**PROBLEM REQUIREMENTS**
The following data needs to be repeated exactly, with all images excluded.

**AVAILABLE DATA**
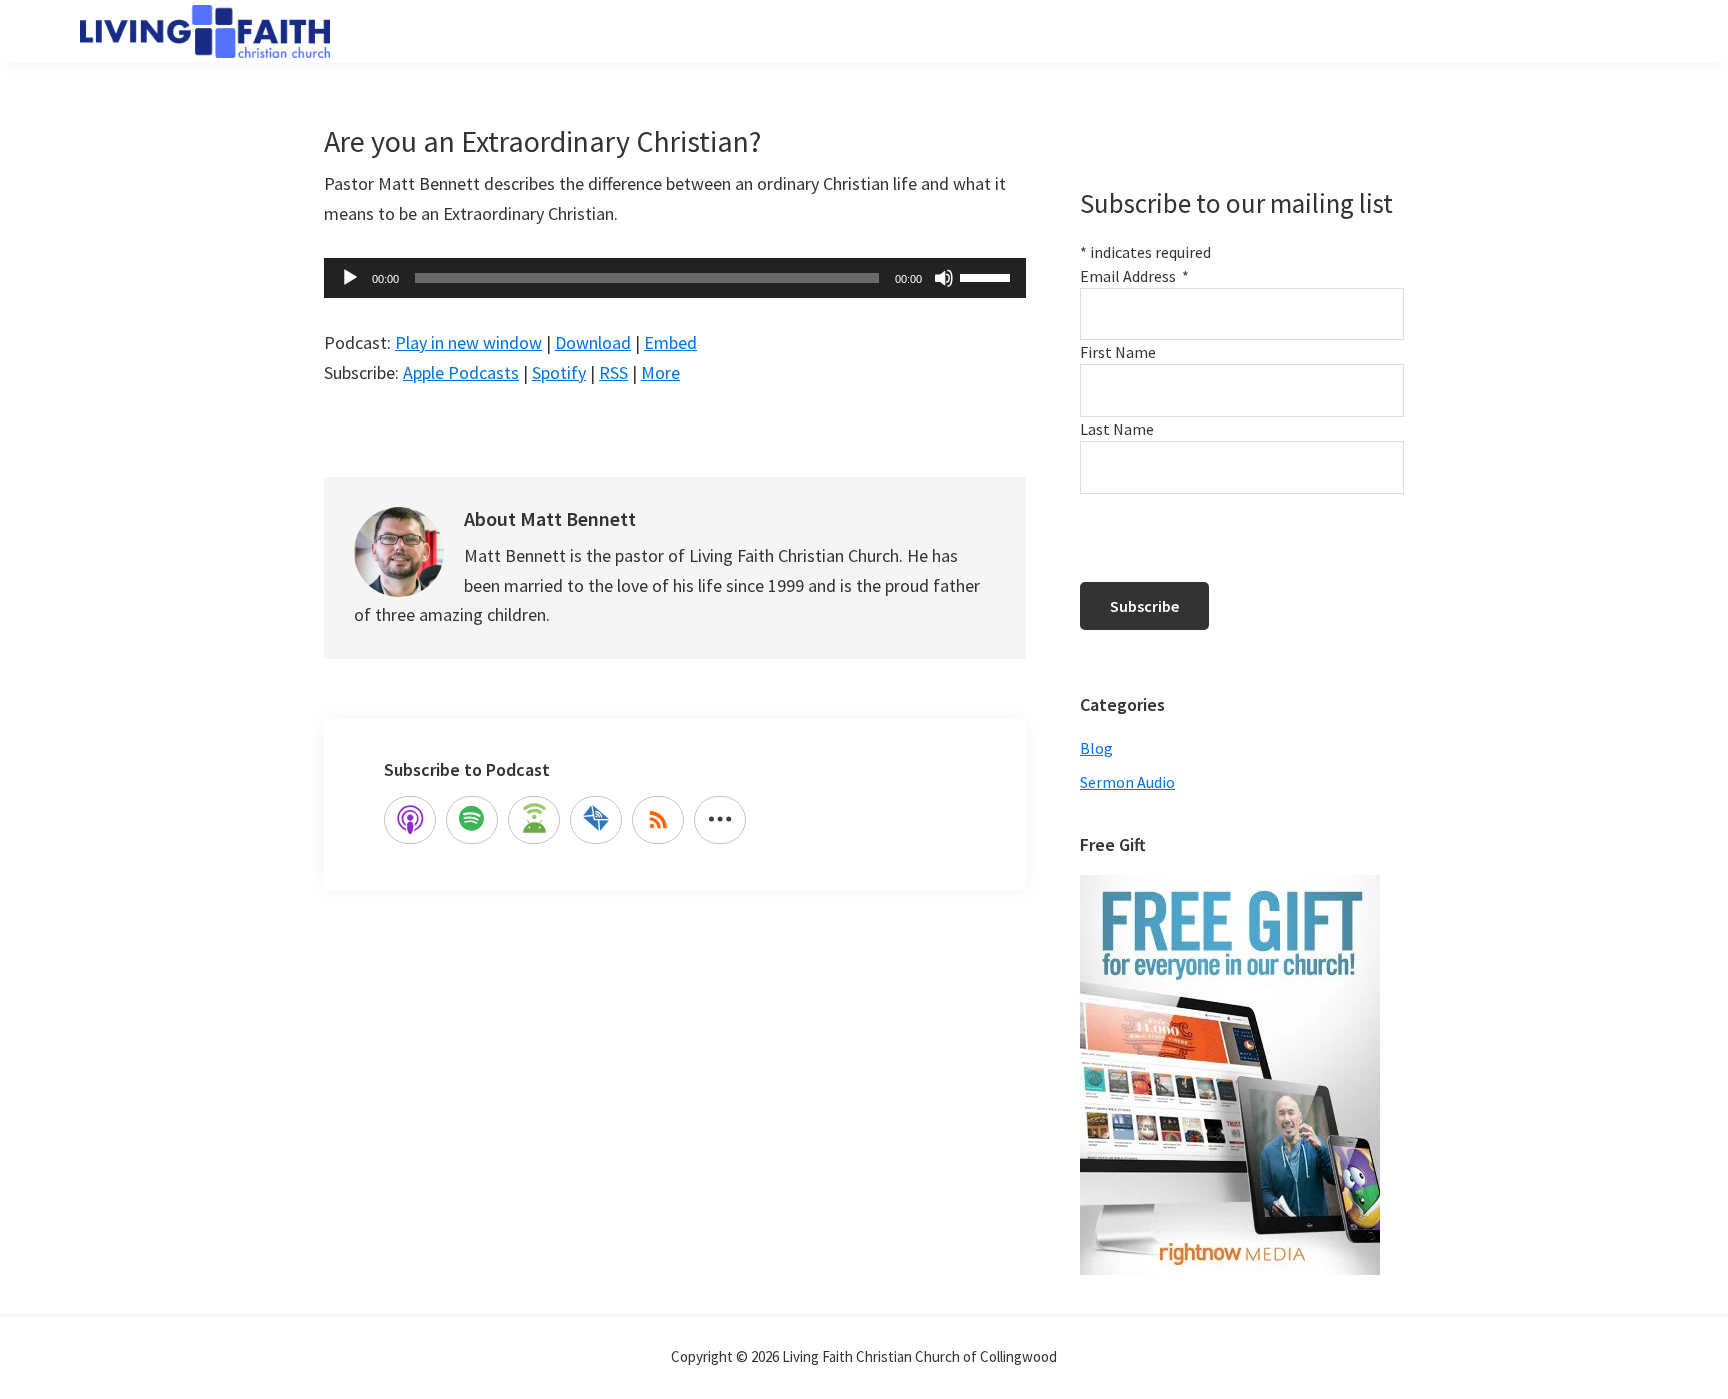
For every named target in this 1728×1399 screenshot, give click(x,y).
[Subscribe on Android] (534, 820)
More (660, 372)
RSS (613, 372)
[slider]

**TASK ANSWER**
For every named target in this 1728×1399 screenshot, give click(x,y).
[Subscribe on Android] (534, 820)
More (660, 372)
RSS (613, 372)
[slider]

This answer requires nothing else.